Collection entries
****************

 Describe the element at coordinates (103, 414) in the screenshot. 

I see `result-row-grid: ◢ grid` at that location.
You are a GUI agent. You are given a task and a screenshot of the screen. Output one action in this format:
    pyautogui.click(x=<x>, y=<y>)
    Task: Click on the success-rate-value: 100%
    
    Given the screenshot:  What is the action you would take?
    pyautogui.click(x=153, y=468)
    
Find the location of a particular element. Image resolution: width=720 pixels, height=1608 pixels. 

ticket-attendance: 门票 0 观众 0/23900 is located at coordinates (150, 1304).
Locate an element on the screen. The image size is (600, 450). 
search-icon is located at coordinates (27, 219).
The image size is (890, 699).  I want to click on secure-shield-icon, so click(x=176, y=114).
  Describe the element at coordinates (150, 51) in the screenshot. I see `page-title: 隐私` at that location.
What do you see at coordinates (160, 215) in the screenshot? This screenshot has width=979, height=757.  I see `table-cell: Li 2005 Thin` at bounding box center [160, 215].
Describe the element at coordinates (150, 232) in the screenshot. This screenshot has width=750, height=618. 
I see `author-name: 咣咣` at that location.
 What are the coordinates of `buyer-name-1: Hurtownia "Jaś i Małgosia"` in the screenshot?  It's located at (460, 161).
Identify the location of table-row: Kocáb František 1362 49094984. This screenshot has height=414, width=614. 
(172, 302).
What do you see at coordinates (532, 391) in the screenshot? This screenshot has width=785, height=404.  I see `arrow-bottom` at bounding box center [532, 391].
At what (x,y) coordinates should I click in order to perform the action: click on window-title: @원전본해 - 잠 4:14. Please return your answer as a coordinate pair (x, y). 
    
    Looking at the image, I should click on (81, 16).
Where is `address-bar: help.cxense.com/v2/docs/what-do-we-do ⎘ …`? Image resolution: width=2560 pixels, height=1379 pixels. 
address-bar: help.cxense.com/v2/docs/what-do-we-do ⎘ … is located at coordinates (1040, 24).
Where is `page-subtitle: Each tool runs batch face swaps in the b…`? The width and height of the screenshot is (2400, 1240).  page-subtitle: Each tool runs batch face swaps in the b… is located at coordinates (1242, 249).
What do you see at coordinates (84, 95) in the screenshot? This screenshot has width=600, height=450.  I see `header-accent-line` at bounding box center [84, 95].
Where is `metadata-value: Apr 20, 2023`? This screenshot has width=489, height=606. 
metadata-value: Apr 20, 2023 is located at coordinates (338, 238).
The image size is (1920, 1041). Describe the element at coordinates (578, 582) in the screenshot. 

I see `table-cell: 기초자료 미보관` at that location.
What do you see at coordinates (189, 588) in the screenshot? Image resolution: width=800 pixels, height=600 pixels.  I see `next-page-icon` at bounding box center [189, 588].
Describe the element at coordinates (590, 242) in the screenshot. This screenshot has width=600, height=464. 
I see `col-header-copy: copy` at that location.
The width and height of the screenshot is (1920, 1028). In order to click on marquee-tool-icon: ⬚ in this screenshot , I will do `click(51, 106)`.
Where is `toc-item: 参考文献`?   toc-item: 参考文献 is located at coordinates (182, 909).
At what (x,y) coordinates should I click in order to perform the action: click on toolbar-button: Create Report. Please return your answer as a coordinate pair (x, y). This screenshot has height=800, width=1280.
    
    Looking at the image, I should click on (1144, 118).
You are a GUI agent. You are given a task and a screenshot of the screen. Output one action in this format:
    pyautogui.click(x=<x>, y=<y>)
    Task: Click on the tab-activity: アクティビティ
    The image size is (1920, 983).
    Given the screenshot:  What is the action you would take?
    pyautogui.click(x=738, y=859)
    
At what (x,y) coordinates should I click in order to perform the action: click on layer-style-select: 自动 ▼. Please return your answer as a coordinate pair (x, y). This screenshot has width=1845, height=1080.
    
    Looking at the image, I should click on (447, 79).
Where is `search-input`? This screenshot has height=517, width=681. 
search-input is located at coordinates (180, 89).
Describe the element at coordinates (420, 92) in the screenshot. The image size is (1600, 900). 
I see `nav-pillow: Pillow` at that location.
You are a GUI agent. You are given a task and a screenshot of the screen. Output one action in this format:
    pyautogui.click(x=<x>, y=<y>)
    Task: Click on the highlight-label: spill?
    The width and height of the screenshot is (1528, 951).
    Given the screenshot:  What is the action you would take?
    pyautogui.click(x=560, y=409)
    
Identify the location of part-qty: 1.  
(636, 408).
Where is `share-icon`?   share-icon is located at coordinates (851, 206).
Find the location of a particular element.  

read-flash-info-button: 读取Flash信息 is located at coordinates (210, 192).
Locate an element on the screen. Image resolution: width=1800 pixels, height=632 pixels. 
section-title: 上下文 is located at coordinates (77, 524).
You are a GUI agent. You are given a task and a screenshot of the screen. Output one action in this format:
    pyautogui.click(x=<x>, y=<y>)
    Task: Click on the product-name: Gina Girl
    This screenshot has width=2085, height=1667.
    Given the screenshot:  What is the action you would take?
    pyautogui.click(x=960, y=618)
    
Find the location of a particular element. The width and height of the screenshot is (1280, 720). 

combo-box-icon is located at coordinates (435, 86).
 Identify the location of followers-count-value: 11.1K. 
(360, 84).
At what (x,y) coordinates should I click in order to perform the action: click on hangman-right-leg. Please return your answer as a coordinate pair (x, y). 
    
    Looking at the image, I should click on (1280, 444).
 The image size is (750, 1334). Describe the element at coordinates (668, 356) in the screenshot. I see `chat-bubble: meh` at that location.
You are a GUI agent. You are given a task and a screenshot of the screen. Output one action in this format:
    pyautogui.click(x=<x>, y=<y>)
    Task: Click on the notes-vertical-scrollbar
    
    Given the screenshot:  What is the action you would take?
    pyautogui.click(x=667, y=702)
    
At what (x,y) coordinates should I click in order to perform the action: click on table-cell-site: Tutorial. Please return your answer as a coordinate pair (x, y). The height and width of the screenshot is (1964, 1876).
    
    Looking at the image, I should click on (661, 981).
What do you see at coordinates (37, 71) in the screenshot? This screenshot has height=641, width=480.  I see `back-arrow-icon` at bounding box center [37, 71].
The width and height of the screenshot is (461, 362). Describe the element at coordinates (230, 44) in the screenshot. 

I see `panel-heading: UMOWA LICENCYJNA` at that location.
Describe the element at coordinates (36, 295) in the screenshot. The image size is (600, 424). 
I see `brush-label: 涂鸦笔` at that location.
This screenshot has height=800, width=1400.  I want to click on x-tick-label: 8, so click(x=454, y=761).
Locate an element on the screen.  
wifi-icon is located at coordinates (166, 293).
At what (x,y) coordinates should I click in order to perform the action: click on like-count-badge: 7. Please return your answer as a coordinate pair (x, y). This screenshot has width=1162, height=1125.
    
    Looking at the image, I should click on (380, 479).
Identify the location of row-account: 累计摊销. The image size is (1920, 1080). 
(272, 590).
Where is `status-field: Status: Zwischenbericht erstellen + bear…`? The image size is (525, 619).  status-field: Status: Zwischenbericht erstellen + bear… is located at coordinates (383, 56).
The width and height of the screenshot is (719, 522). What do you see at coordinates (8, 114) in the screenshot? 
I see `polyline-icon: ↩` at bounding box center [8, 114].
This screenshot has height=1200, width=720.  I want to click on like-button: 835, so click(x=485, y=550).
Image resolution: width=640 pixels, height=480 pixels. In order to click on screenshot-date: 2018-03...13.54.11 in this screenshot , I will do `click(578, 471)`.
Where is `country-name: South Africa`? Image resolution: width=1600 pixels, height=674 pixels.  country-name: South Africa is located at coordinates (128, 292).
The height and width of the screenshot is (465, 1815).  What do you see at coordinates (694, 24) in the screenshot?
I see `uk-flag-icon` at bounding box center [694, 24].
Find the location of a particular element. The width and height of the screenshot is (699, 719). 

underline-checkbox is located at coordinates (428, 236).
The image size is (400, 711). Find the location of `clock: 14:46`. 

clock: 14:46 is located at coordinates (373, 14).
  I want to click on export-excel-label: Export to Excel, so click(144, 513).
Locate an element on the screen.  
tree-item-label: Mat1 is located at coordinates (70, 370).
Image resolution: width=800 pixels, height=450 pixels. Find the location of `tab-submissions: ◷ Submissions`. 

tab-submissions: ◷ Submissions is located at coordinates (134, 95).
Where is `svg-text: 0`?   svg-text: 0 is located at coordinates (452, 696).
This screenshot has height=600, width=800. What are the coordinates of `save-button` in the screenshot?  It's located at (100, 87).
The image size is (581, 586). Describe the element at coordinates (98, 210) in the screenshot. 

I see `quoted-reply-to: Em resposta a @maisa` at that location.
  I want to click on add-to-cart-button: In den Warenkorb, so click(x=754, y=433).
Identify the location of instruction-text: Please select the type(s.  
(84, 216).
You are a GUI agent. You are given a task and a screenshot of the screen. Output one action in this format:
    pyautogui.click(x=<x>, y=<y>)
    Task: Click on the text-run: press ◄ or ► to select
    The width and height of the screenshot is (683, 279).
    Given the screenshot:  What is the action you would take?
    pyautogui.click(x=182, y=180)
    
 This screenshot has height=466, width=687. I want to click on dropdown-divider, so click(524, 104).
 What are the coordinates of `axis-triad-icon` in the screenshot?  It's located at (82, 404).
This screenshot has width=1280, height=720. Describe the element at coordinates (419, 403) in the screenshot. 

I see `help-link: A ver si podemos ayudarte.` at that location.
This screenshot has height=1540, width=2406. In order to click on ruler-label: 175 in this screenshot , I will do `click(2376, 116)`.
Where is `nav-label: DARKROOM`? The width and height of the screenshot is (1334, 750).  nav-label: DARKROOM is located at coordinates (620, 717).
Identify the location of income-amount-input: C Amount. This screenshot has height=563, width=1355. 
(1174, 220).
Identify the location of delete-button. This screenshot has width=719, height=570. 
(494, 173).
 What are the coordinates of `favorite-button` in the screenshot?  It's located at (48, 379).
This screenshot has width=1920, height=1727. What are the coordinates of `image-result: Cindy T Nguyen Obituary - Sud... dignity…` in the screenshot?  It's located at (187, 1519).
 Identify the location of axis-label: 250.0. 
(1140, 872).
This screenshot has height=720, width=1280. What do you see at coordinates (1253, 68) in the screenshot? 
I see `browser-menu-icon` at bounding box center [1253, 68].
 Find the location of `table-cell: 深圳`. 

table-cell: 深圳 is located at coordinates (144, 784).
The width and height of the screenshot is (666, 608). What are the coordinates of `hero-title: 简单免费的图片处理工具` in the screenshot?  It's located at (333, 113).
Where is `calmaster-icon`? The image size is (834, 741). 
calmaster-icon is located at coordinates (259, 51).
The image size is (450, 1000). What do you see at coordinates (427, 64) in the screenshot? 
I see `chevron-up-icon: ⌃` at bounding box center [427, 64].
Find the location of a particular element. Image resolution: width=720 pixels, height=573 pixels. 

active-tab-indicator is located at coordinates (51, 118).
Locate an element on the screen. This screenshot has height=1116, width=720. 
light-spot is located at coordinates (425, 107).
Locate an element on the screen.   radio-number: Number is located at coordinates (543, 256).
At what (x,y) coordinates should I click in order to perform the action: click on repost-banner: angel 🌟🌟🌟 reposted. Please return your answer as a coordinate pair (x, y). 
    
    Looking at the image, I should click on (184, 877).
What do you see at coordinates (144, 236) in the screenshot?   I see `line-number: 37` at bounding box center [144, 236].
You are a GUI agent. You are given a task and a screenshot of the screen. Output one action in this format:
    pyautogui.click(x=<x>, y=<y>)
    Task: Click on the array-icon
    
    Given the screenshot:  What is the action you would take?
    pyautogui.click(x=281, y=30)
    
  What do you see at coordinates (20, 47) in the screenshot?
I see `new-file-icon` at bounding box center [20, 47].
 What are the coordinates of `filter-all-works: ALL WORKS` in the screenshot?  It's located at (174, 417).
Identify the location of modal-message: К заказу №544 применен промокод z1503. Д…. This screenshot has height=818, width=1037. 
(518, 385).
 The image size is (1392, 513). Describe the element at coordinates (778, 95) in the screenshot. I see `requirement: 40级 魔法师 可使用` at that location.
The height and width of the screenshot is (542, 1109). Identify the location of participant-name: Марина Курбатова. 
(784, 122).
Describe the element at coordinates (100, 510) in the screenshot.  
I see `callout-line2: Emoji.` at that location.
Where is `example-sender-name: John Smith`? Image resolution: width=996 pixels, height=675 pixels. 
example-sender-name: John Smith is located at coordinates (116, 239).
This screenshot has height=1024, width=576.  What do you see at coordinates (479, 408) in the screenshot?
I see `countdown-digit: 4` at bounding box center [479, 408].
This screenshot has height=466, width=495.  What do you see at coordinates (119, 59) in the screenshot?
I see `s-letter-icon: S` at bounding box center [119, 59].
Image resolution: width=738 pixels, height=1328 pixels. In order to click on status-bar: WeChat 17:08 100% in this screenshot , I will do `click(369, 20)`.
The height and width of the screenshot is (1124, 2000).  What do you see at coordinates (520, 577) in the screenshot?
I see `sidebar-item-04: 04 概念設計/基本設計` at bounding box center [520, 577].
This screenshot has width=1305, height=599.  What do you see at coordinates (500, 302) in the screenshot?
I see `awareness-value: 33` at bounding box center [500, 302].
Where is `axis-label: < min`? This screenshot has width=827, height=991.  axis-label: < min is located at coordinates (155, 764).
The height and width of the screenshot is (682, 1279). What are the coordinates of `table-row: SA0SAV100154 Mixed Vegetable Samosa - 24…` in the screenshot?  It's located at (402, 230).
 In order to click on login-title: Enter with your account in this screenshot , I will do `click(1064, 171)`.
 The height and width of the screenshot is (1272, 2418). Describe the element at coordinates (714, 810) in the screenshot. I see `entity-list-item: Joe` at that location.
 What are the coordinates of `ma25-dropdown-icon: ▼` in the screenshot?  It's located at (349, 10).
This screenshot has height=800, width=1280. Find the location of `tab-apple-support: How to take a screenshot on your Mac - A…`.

****************

● **To-do item**: Extract the lines from the one containing "This screenshot has width=1280, height=720." down to the one containing "(1140, 872).", both included, and reproduce them verbatim.

● **Solved problem**:
This screenshot has width=1280, height=720. Describe the element at coordinates (419, 403) in the screenshot. 

I see `help-link: A ver si podemos ayudarte.` at that location.
This screenshot has height=1540, width=2406. In order to click on ruler-label: 175 in this screenshot , I will do `click(2376, 116)`.
Where is `nav-label: DARKROOM`? The width and height of the screenshot is (1334, 750).  nav-label: DARKROOM is located at coordinates (620, 717).
Identify the location of income-amount-input: C Amount. This screenshot has height=563, width=1355. 
(1174, 220).
Identify the location of delete-button. This screenshot has width=719, height=570. 
(494, 173).
 What are the coordinates of `favorite-button` in the screenshot?  It's located at (48, 379).
This screenshot has width=1920, height=1727. What are the coordinates of `image-result: Cindy T Nguyen Obituary - Sud... dignity…` in the screenshot?  It's located at (187, 1519).
 Identify the location of axis-label: 250.0. 
(1140, 872).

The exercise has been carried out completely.